▶ **Extracted text**:
▽

But it gets worse. When all your services hit the same legacy integration service for every request:

  • That integration service becomes your bottleneck - every GET and POST queues up
  • Connection pools exhaust across all services simultaneously
  • Network latency and serialization overhead compounds with each hop
  • Database connection pools saturate as every HTTP call holds a connection while waiting for other HTTP calls
You spent millions building a new system for scalability, then made every request wait on synchronous calls to the slowest service in your architecture.

4. Resilience

Services truly operate independently. When the audit service is down:

  • Synchronous: BankID sign-in fails entirely - users can't log in
  • Event-driven: Sign-in completes successfully using local data. Audit service processes events when it recovers.

Common Objections

"But eventual consistency!"

△

▶ **Exercises**:
- a) From the text on synchronous and event-driven services, list every consequence it gives for all services hitting the same legacy integration service for every request.
- b) Extend the text on synchronous and event-driven services from its last line, "But eventual consistency!"

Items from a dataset
▽

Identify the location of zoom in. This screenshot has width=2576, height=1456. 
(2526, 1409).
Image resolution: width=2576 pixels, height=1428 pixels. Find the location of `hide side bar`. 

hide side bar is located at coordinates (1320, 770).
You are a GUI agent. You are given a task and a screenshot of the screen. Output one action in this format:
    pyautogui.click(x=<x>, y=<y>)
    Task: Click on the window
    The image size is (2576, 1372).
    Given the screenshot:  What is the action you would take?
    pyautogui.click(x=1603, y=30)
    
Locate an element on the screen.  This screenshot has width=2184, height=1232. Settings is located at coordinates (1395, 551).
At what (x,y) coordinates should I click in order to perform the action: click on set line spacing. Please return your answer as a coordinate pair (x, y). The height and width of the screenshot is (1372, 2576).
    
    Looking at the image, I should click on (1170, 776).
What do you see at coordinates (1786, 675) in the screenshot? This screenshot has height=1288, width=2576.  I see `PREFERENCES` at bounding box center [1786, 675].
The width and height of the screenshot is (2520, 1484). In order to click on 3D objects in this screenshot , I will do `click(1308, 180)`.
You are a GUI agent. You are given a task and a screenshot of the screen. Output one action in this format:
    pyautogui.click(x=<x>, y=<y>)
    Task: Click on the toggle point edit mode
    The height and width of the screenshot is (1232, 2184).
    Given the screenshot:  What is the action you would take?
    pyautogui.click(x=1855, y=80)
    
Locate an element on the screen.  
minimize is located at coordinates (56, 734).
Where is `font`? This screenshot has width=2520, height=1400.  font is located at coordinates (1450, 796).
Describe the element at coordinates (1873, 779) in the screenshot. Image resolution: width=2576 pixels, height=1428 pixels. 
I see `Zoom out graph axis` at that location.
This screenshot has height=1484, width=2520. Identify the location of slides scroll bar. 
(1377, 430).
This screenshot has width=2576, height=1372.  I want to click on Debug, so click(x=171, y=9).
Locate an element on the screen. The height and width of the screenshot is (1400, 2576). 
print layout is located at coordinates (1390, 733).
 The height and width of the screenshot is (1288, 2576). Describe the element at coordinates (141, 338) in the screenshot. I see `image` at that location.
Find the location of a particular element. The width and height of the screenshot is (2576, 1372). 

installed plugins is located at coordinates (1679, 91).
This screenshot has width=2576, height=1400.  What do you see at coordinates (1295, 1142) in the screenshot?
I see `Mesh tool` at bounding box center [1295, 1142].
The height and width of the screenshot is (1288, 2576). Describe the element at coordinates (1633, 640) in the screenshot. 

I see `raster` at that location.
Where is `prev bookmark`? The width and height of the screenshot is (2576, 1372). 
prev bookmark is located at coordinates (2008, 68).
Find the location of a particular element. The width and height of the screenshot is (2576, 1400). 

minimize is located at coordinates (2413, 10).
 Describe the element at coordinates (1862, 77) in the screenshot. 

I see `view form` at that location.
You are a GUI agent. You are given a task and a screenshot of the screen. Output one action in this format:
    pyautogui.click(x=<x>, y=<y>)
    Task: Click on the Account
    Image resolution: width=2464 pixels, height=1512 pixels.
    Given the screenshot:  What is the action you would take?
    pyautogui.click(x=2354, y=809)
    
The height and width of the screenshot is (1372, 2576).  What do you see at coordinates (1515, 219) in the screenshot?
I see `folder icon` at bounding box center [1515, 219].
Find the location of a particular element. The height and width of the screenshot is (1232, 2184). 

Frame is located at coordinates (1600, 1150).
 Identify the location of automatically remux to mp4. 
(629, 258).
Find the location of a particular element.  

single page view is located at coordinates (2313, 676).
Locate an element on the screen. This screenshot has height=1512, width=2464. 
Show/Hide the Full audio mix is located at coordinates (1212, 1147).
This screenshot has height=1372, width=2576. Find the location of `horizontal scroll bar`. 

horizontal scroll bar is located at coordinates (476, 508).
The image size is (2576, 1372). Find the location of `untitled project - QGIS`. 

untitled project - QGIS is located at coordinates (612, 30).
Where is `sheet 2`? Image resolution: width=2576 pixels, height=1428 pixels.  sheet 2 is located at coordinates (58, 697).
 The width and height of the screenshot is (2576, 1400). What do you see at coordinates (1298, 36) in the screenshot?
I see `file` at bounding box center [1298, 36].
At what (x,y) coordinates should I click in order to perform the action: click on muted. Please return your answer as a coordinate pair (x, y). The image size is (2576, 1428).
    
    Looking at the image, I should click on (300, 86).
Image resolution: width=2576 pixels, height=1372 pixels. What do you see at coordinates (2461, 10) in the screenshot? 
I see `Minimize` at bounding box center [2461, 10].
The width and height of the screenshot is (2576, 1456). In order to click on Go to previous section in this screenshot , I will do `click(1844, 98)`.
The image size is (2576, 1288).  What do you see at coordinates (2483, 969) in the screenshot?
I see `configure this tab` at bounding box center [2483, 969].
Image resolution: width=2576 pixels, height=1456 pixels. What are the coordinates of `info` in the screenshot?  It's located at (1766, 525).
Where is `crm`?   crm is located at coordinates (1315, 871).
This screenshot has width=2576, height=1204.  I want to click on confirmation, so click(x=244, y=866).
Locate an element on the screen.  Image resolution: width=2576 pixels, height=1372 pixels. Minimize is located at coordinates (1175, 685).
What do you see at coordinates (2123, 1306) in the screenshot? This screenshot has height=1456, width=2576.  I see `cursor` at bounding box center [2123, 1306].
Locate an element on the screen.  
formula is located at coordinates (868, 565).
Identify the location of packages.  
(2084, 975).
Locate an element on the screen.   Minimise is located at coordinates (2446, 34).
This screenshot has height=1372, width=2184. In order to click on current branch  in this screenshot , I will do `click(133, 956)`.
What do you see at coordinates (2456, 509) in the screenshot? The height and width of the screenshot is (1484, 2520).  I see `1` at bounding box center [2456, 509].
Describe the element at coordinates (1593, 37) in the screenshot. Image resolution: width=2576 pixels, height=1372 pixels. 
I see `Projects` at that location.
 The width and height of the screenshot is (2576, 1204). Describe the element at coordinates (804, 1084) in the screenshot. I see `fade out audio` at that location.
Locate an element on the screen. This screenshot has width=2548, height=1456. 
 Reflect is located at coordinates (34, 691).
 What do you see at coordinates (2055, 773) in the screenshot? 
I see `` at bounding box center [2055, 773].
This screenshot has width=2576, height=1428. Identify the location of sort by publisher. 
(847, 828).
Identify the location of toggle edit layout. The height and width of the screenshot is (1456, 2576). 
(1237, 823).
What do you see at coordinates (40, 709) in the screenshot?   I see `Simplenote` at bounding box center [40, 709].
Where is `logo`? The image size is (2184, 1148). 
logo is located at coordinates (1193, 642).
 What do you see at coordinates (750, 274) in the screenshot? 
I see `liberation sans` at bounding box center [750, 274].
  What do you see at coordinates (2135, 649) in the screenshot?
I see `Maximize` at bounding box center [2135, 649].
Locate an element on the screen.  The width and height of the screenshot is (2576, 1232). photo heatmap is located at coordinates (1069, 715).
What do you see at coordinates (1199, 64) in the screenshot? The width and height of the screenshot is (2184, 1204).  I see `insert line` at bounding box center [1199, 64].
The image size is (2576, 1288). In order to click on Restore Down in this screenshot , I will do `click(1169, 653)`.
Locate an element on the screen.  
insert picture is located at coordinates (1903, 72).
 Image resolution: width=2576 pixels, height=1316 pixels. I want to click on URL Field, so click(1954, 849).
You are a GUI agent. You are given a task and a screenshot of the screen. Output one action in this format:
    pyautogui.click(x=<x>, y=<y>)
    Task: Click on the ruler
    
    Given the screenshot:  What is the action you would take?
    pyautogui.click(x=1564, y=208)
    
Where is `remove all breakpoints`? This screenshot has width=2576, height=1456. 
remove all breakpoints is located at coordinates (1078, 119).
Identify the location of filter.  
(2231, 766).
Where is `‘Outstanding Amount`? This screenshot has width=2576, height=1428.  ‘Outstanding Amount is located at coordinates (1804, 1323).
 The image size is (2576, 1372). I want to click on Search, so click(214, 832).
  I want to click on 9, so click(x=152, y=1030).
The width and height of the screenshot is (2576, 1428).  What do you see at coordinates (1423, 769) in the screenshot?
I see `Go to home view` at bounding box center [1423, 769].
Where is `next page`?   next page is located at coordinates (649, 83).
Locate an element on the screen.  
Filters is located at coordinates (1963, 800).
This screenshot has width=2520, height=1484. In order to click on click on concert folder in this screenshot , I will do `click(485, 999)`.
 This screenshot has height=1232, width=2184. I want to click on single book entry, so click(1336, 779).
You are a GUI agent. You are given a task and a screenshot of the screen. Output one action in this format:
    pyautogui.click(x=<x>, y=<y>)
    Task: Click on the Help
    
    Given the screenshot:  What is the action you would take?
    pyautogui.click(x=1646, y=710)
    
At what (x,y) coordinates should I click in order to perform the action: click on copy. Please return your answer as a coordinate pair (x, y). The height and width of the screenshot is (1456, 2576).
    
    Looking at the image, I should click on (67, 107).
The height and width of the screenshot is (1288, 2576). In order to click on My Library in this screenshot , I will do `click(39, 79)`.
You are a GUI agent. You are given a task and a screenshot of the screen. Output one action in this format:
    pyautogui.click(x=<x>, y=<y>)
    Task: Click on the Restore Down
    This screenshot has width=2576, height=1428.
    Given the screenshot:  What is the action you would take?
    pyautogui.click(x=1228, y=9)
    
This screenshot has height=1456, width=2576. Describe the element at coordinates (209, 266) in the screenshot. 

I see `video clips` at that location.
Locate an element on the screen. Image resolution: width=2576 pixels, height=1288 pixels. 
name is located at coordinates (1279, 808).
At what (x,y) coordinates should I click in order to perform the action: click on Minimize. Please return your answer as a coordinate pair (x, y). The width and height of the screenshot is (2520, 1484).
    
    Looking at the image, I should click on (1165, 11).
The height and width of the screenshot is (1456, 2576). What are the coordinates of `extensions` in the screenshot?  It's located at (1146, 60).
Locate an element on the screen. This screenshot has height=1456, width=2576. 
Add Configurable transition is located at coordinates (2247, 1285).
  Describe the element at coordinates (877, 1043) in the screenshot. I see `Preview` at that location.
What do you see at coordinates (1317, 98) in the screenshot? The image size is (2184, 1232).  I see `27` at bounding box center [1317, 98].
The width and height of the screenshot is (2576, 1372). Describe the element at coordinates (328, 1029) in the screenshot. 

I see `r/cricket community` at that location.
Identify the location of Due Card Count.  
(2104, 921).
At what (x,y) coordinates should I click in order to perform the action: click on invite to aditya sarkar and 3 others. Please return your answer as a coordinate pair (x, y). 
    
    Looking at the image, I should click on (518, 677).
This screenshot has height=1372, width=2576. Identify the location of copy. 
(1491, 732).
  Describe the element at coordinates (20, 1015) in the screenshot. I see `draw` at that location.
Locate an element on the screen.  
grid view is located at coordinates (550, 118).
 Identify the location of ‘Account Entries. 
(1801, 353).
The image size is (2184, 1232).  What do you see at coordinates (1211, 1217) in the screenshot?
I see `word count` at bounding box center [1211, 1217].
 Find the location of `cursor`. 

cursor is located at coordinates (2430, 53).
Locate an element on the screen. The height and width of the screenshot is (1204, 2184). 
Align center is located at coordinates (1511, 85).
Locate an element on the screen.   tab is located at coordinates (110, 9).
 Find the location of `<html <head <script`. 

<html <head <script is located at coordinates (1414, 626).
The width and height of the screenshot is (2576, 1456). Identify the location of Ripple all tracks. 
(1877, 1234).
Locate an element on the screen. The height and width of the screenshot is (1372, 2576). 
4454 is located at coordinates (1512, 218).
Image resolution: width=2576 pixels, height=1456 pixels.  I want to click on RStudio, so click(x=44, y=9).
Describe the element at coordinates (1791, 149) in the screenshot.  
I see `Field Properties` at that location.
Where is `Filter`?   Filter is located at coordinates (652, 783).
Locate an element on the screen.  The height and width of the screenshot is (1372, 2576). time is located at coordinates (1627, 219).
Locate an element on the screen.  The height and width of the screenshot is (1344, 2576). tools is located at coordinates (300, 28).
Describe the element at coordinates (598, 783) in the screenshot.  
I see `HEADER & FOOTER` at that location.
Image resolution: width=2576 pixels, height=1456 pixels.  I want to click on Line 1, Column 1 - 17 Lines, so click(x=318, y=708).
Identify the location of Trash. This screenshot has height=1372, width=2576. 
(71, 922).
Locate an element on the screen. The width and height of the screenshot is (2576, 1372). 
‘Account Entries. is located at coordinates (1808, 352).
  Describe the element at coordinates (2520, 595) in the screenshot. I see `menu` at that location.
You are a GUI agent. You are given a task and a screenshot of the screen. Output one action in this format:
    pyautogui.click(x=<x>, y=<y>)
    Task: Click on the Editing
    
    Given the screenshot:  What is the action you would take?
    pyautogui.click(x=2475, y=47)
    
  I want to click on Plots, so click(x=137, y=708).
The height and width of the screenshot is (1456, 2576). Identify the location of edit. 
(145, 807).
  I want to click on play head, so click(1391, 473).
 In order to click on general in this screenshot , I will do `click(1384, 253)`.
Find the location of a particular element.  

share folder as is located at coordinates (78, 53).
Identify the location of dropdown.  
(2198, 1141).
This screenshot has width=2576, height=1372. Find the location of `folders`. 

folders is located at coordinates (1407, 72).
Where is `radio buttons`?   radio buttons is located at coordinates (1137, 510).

△

▶ **Responses to the exercise**:
- a)
- The integration service becomes the bottleneck, and every GET and POST queues up.
- Connection pools exhaust across all services simultaneously.
- Network latency and serialization overhead compound with each hop.
- Database connection pools saturate as every HTTP call holds a connection while waiting for other HTTP calls.

- b)
Yes. Your data will be eventually consistent. You know what else is eventually consistent? Your current system when services time out, when deployments roll, when databases lag.

The difference is you're designing for it instead of pretending it doesn't happen.

"What about data duplication?"

You're already duplicating data—in caches, in CDNs, in read replicas. This is just being honest about it.

Each service maintains the specific view of data it needs. Not the entire user table—just the fields required for its domain logic.

"What if the data gets out of sync?"

Then you have monitoring and reconciliation processes. Same as you should have for any distributed system. There's no free lunch.

The difference is failures are visible and recoverable, not hidden behind retry logic and circuit breakers that mask data inconsistencies.

The Reality Check

Look at your current architecture. Count how many services your auth service calls synchronously. Now imagine they're all down except yours.

Can users still sign in? Even with degraded functionality?

If the answer is no, you don't have a well-architected system. You have a highly coupled system that's harder to deploy, harder to debug and fails in more creative ways than a modular monolith.

The entire point of separate services is independent deployability and failure isolation. If you need five services running to test one, you've failed at both.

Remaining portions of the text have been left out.